Both of which he’d gotten from his father, an Air Force officer their mother had hooked up with briefly after Eden, Dan, and their older sister Sandy’s father, Daniel Gillman the second, had moved out for good.

Because they were only separated but not divorced, and because the Air Force captain was both married and a total son of a bitch, when Eden’s mother, Ivette, got pregnant and Ben was born, she put Daniel Gillman the second’s name down on the birth certificate, in the slot that said father.

Which had led to a lot of shouting and name-calling when their divorce finally went through, and paying child support became mandatory.

But Ivette had tried to pretend that then-five-year-old Ben was the result of a night she and Daniel had spent together when he’d returned to Fort Bragg, and she’d gone up to see him in Fayetteville. Daniel had been pretty drunk at the time—it was no wonder he didn’t remember any of it.

Of course he didn’t remember it, because it hadn’t happened.

But because Ivette was not only a loser, but was also drawn to men who were losers as well, and because Eden’s father was a son of a bitch, too, he didn’t think about the damage that his words might do to a child when he used Ben with his blue eyes and red hair as Exhibit A. He didn’t need a paternity test, he’d shouted, because there was no way a child this ugly, scrawny, and fair-complexioned could possibly be his.

It had been Ben’s first meeting with his estranged “dad,” and all of his fantasy expectations had been cruelly dashed.

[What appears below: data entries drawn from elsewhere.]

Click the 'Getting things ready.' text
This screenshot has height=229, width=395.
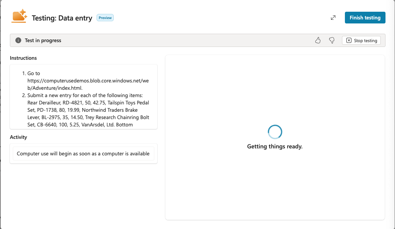click(275, 147)
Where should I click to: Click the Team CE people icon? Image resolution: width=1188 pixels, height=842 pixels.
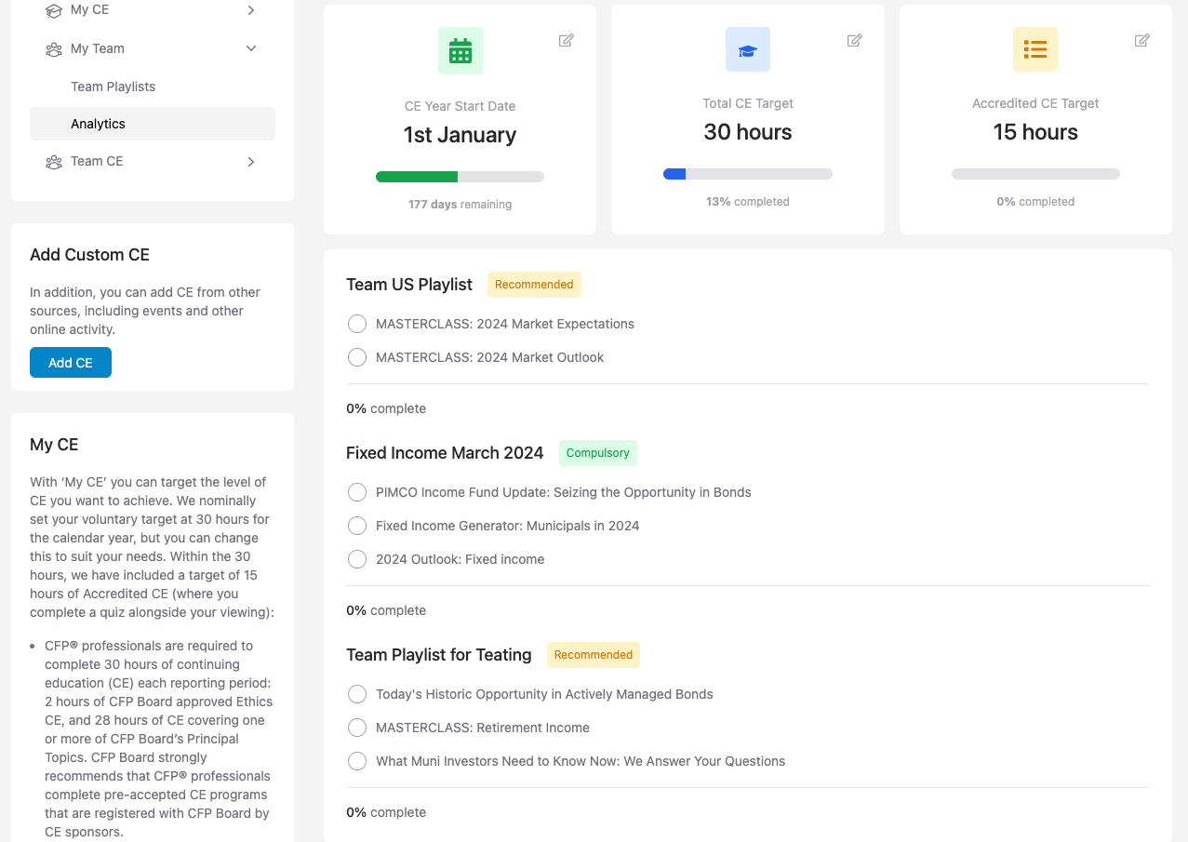54,162
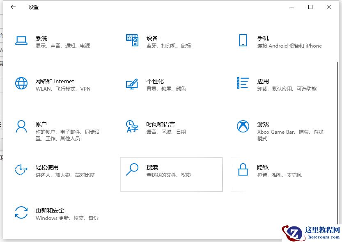Click the 网络和 Internet globe icon
This screenshot has width=342, height=242.
coord(21,84)
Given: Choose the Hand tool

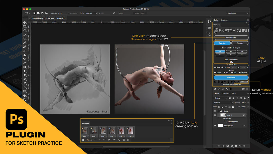Looking at the screenshot, I should 25,95.
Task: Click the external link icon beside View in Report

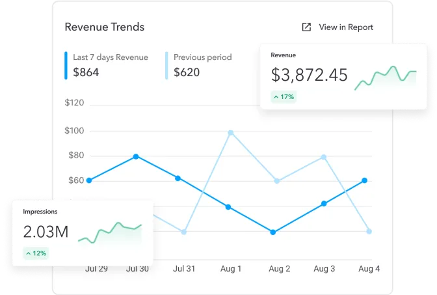Action: coord(306,27)
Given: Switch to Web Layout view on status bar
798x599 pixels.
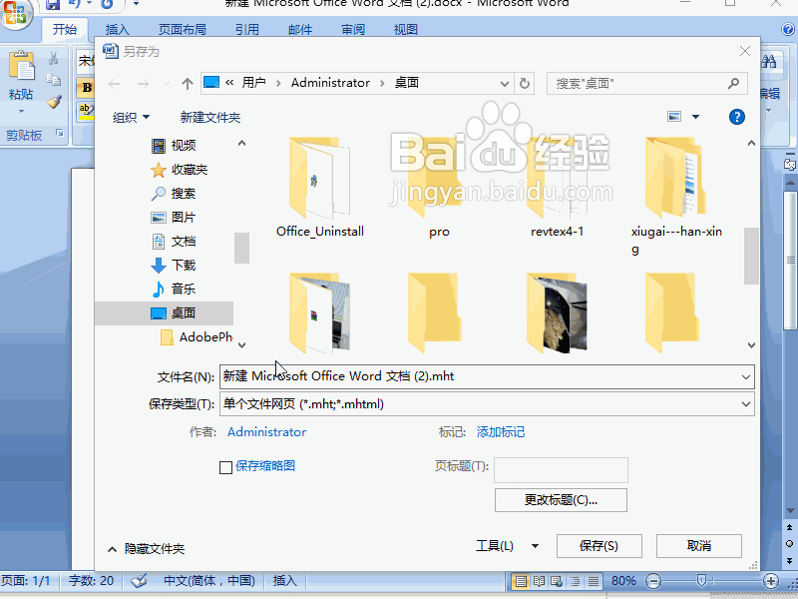Looking at the screenshot, I should 555,580.
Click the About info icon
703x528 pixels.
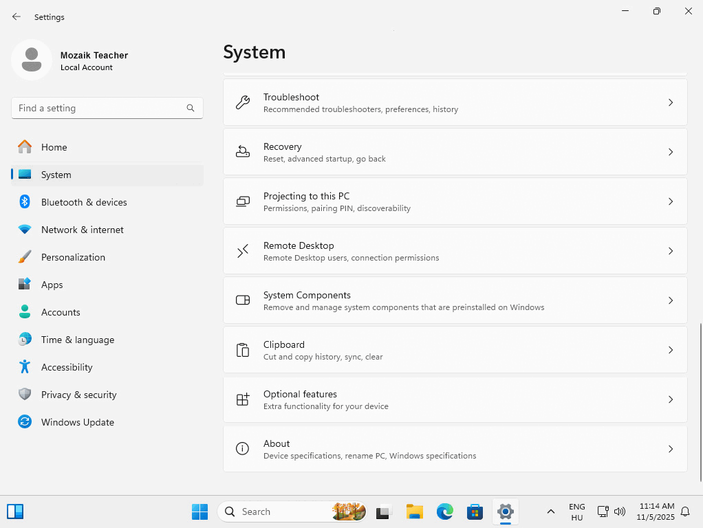243,449
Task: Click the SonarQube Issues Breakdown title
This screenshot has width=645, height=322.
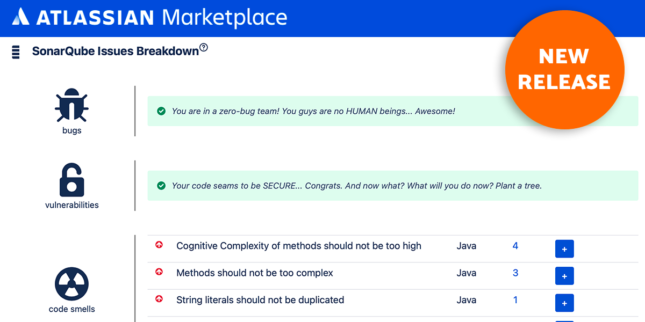Action: 116,52
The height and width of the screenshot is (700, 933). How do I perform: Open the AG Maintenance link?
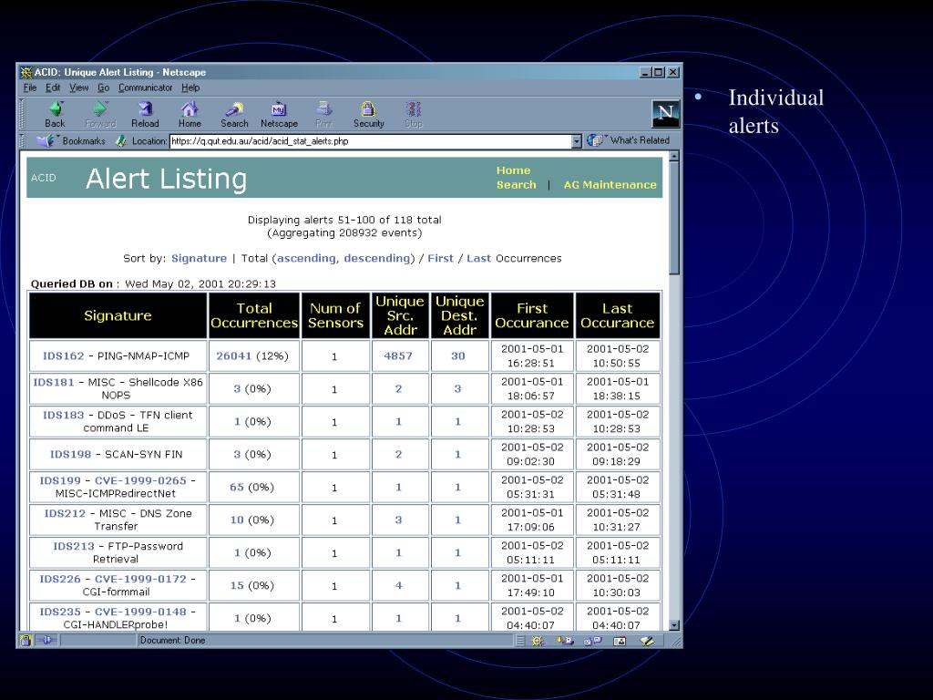[x=610, y=185]
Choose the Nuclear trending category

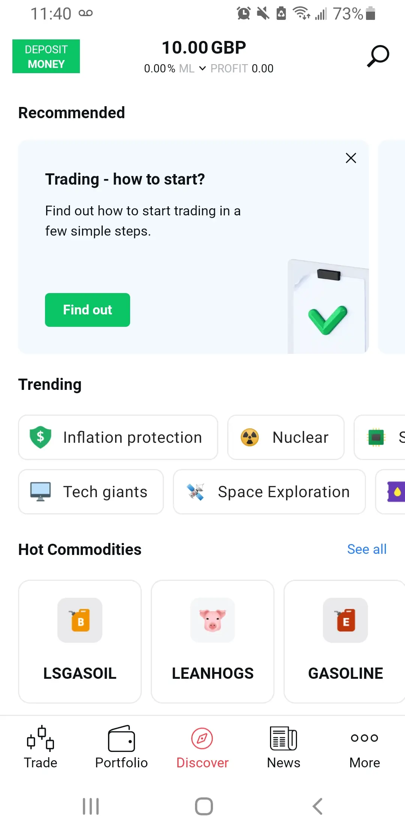[286, 437]
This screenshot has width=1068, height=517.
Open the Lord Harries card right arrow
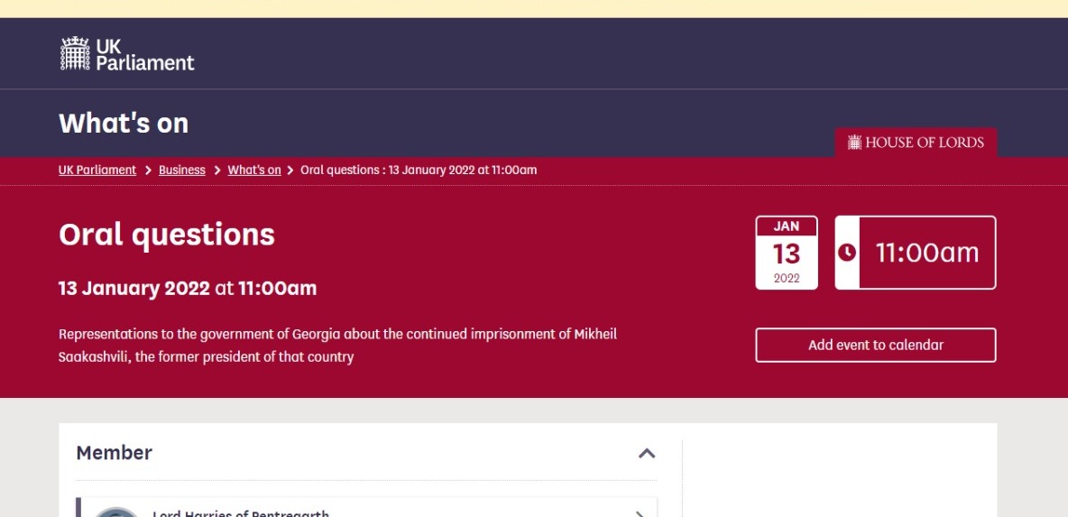pos(639,512)
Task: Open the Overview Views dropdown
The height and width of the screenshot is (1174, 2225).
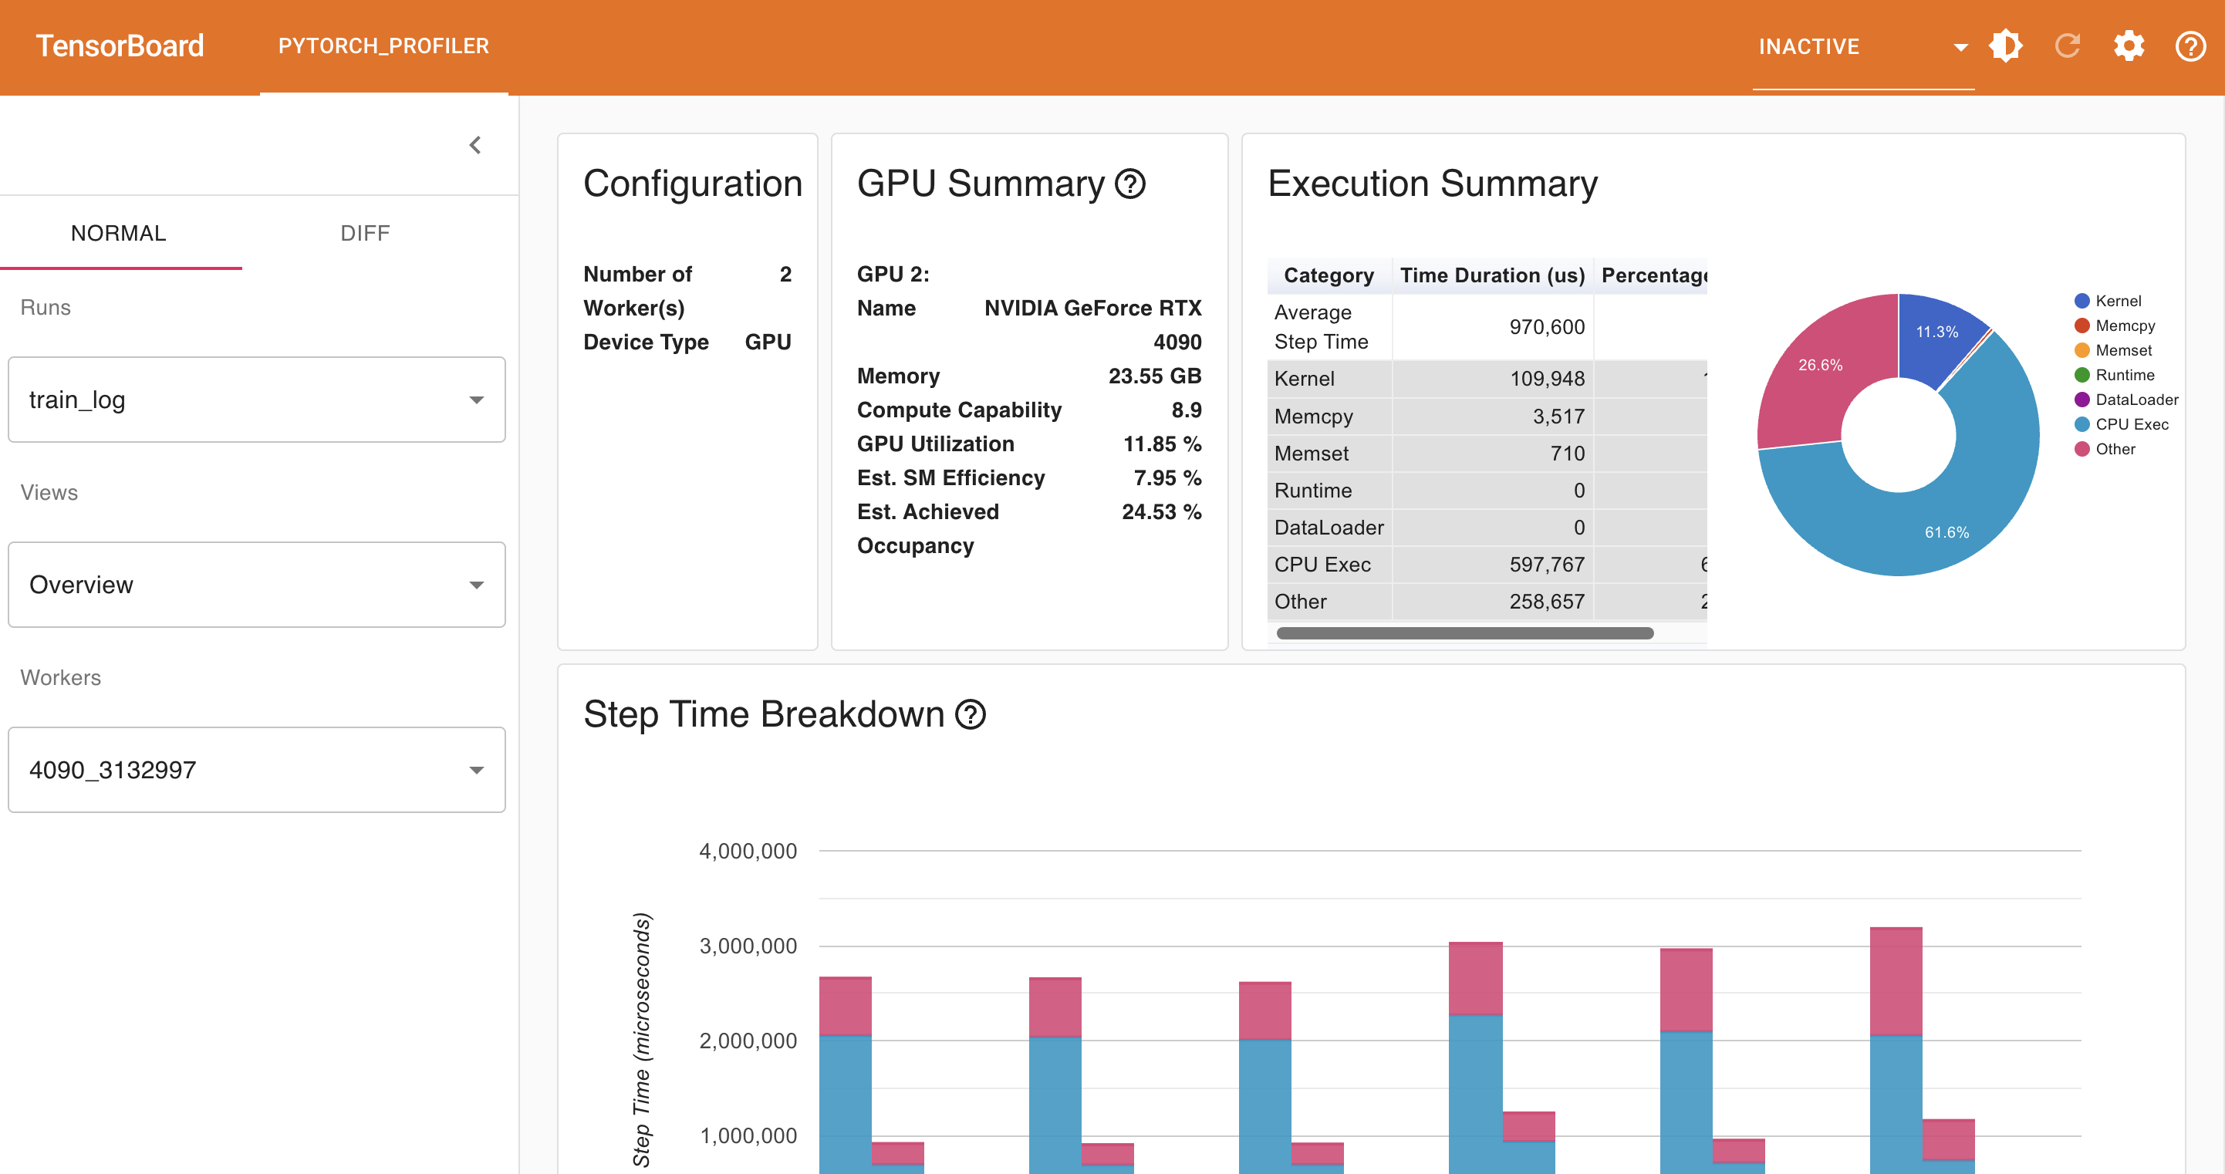Action: pyautogui.click(x=257, y=585)
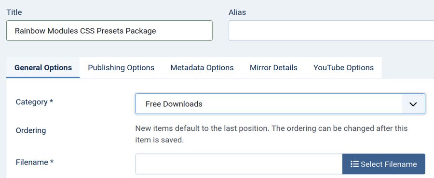Image resolution: width=434 pixels, height=178 pixels.
Task: Go to the Mirror Details tab
Action: (x=273, y=68)
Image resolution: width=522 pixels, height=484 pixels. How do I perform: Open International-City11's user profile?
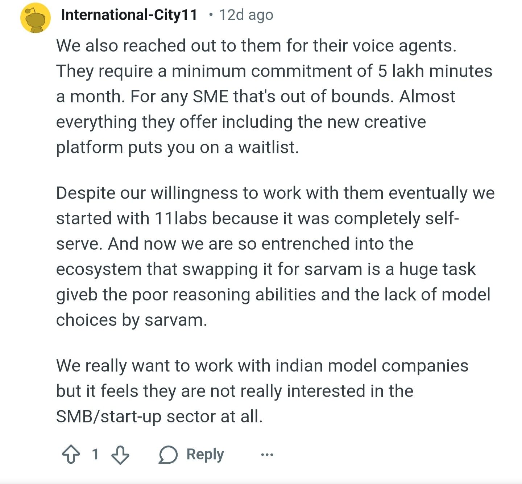pos(129,15)
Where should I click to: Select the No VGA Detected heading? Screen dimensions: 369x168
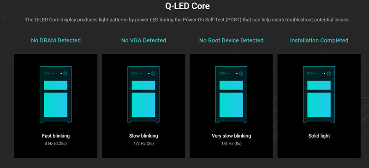[143, 41]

As he grew, he continued to see himself only as ugly. Try as she might, Eden hadn’t been able to change his mind about that. Because, bottom line, he wanted the same brown eyes and thick, dark hair that she and Danny and Sandy all had. He wanted to be a full, not a faux Gillman.

Eden stared at Ben now, dumbstruck. As she forced herself to greet and embrace this exotic stranger that her little brother had become, she wondered if he realized just how handsome—movie-star worthy, in fact—he was going to be in a few more years, when he filled out.

“Thank you for coming to Vegas,” he said as he hugged her in return. “I would’ve just left home, the way you did, but …”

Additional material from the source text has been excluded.